(Rows from a screen grounding dataset)
>> Start

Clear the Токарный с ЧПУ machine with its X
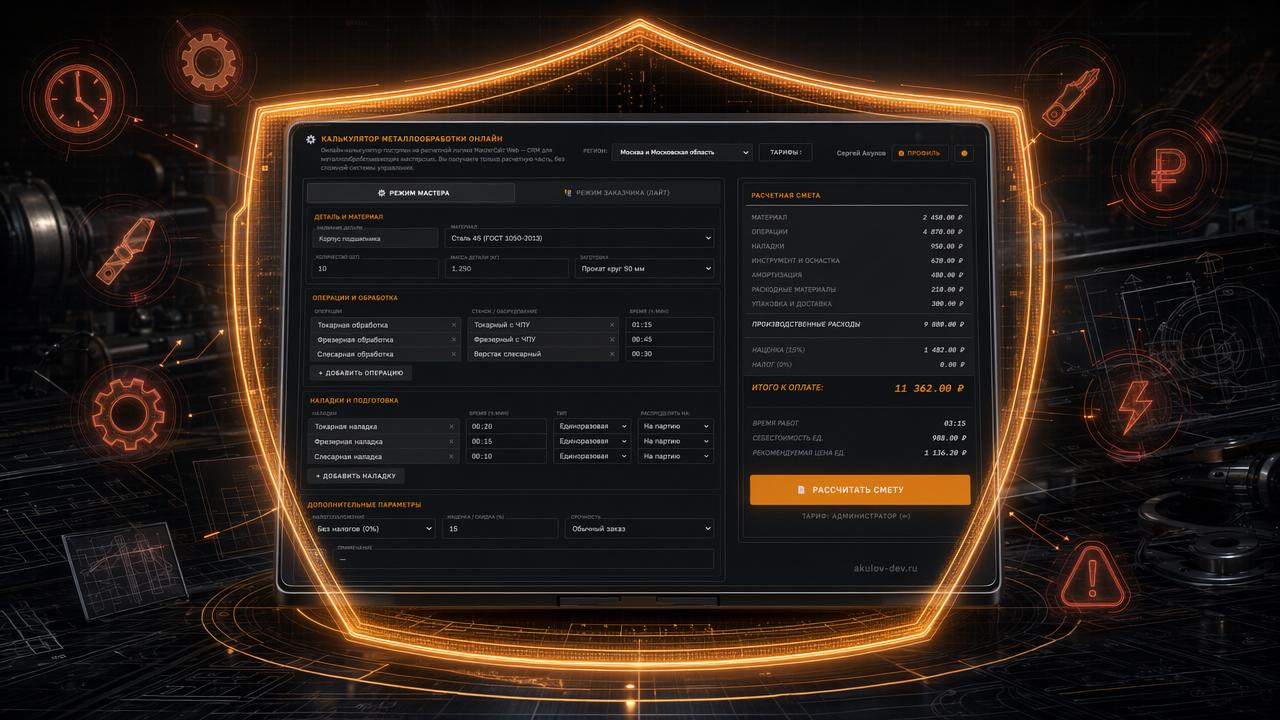The width and height of the screenshot is (1280, 720). click(x=612, y=325)
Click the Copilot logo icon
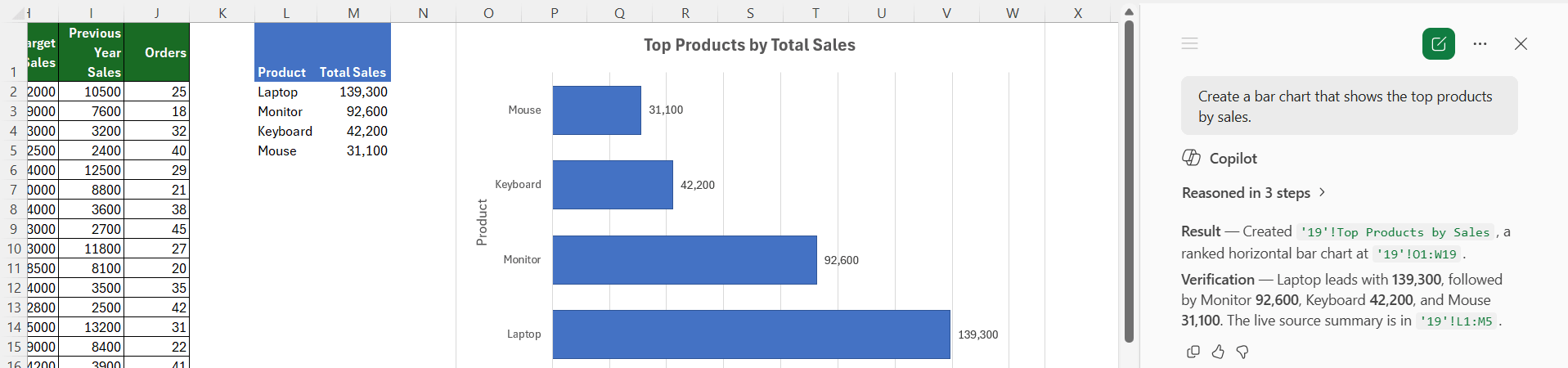Screen dimensions: 1568x368 1191,158
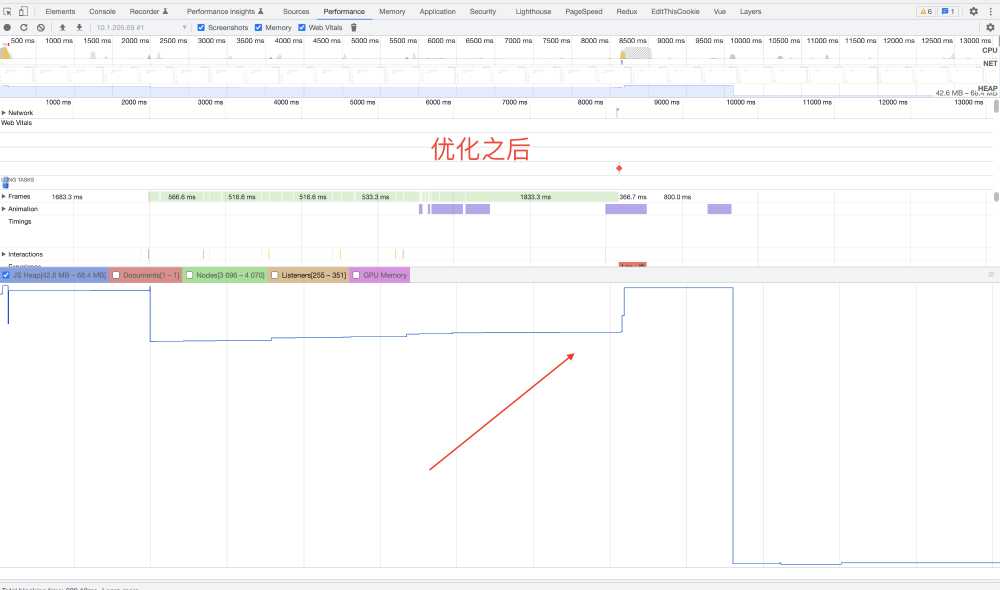The height and width of the screenshot is (590, 1000).
Task: Click the warnings count badge
Action: click(926, 11)
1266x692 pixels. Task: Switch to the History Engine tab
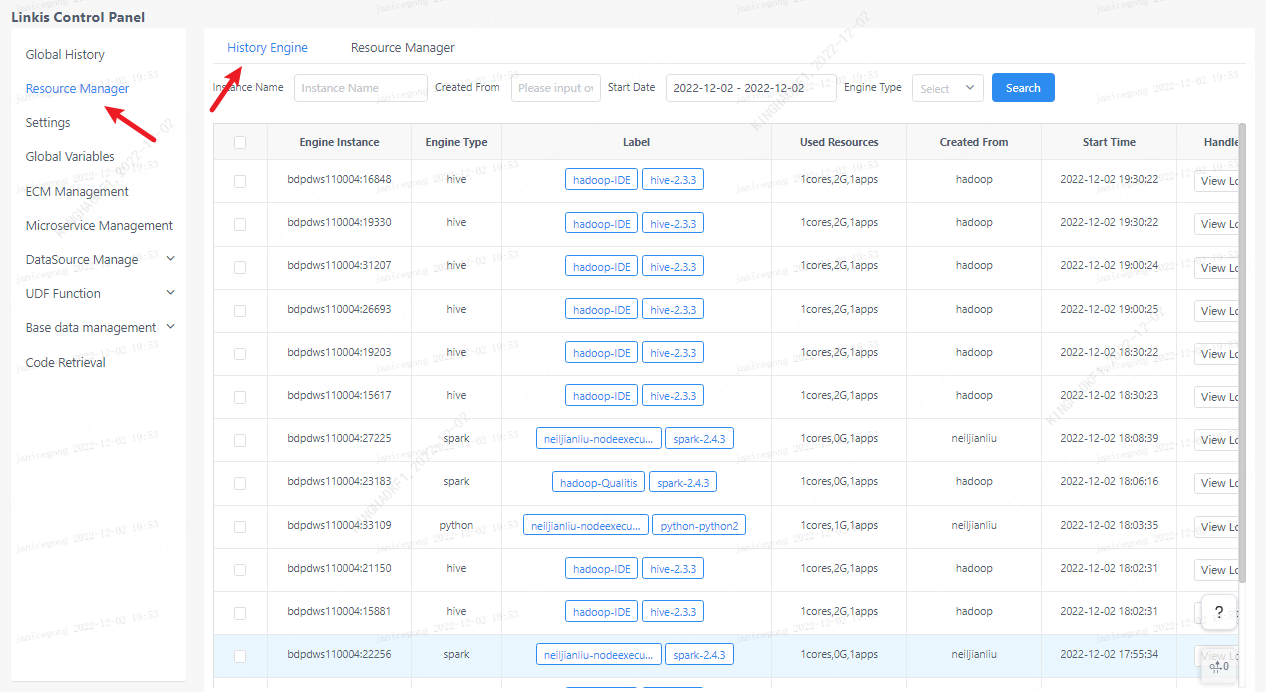pos(267,47)
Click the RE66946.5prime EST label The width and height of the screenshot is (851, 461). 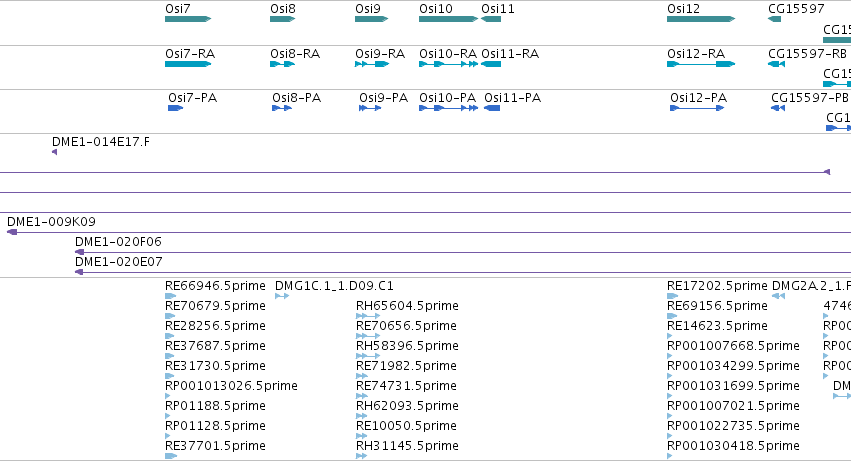[215, 286]
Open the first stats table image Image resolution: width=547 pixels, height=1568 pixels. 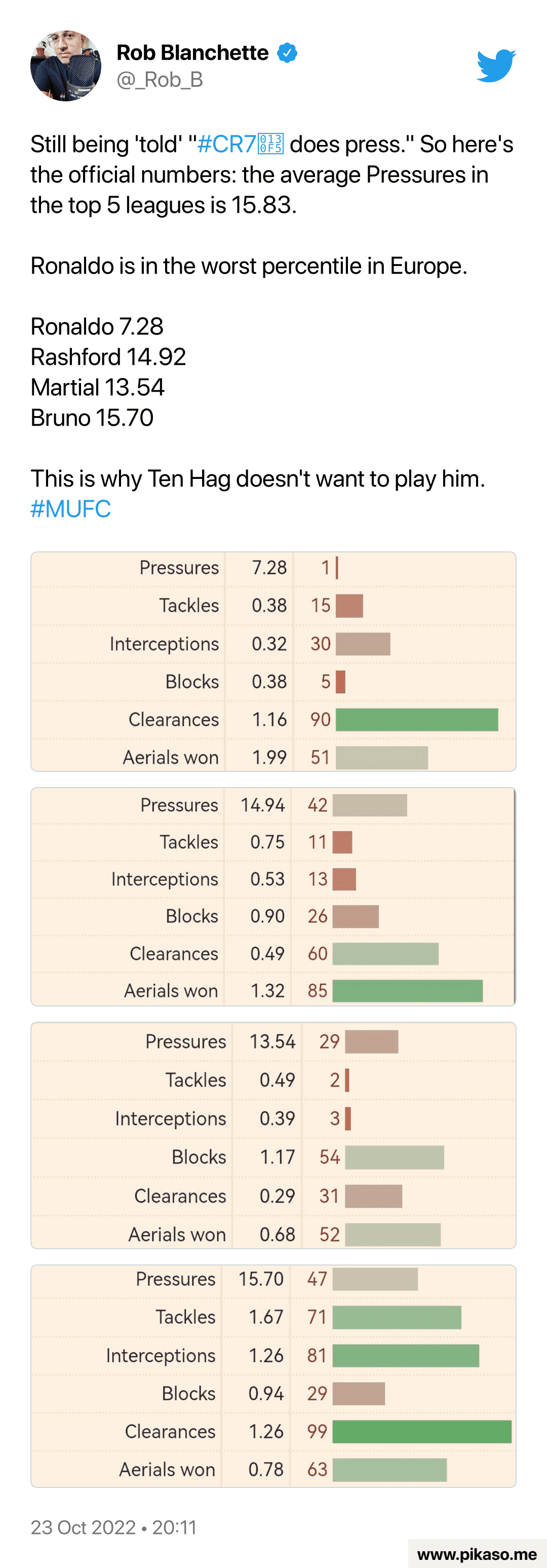pos(273,662)
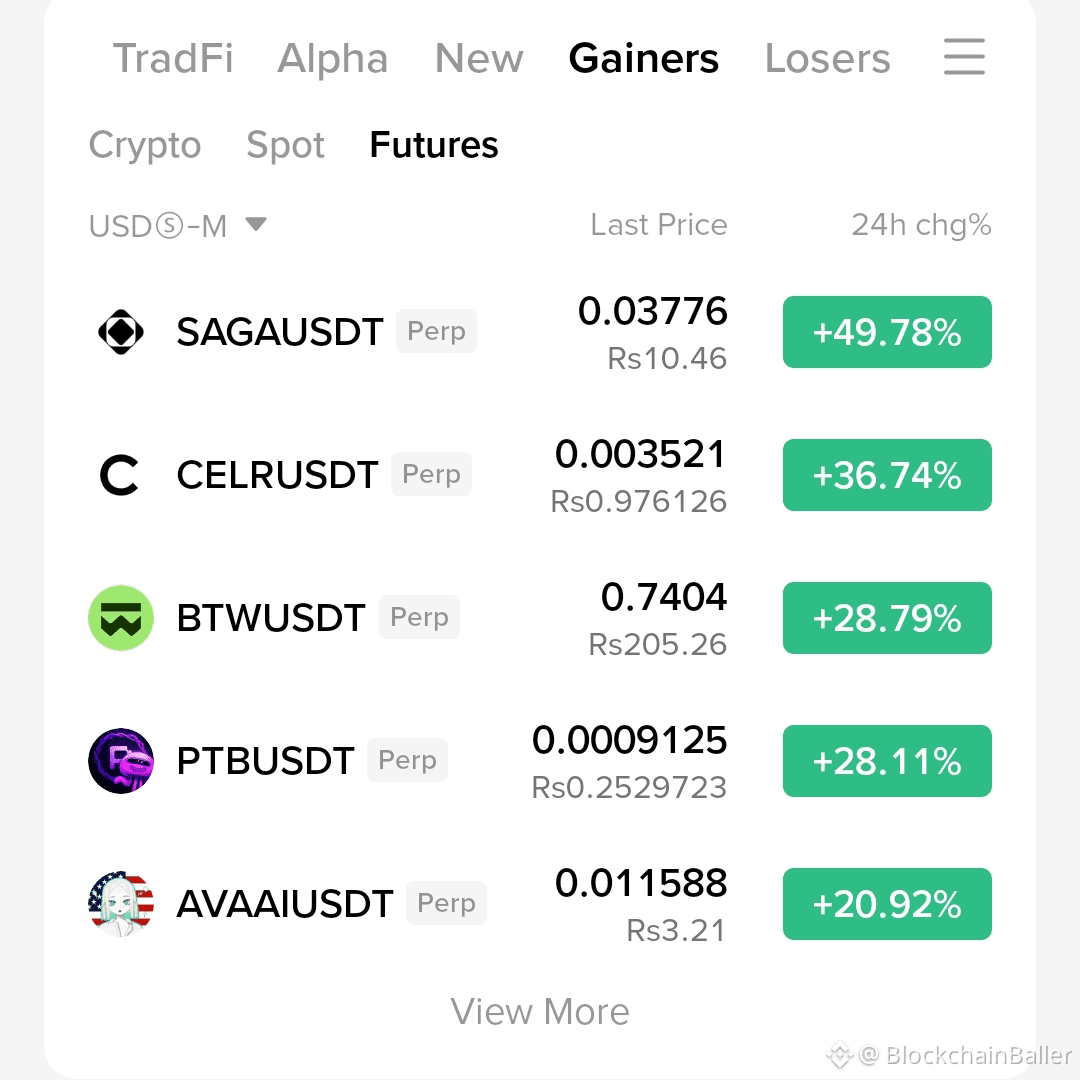Select the Losers tab

827,58
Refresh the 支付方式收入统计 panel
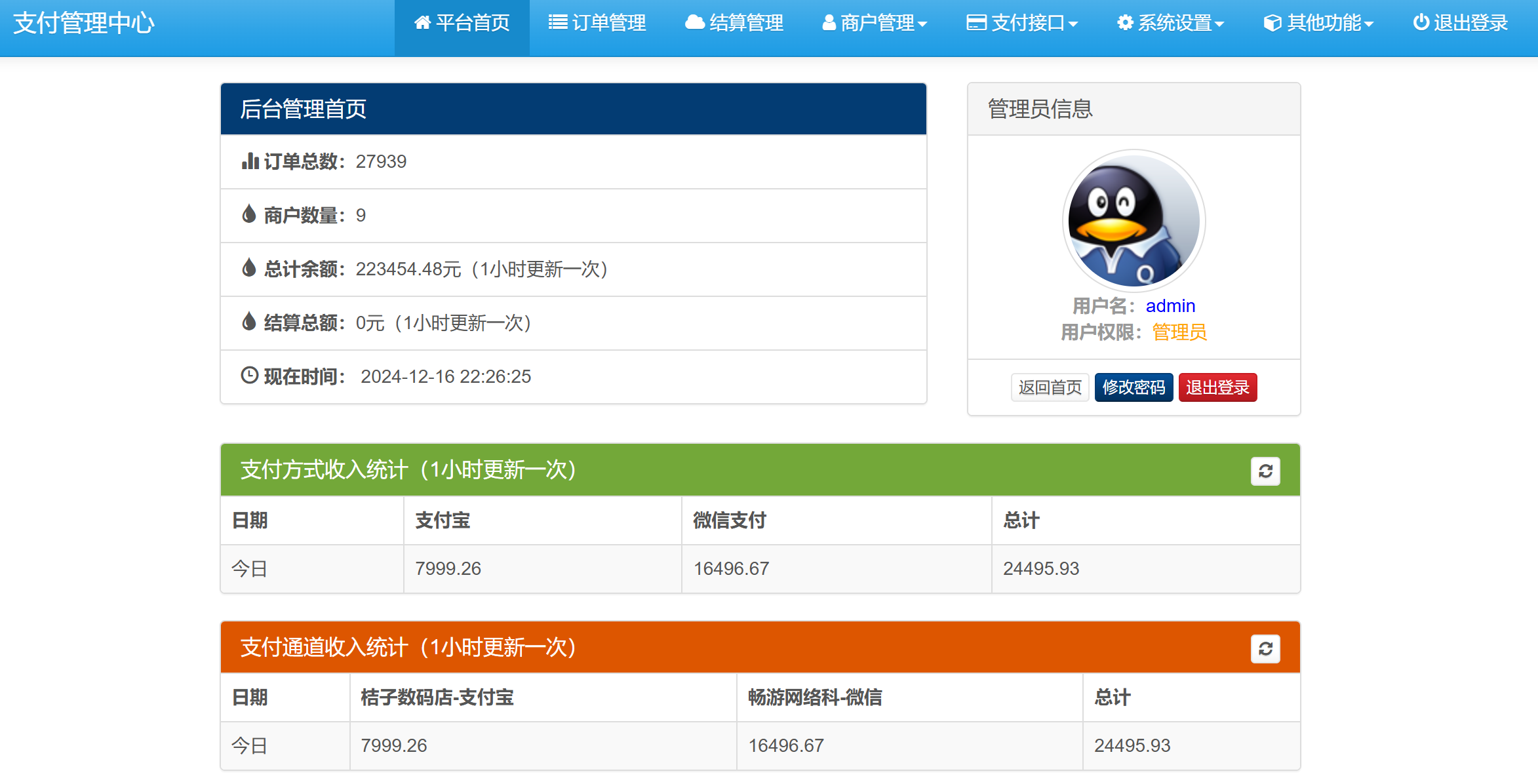1538x784 pixels. 1265,471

>> End

### PROMPT
Please state how many lines of the data above contain the string "Task". Reply with the number only.

### OUTPUT BELOW
2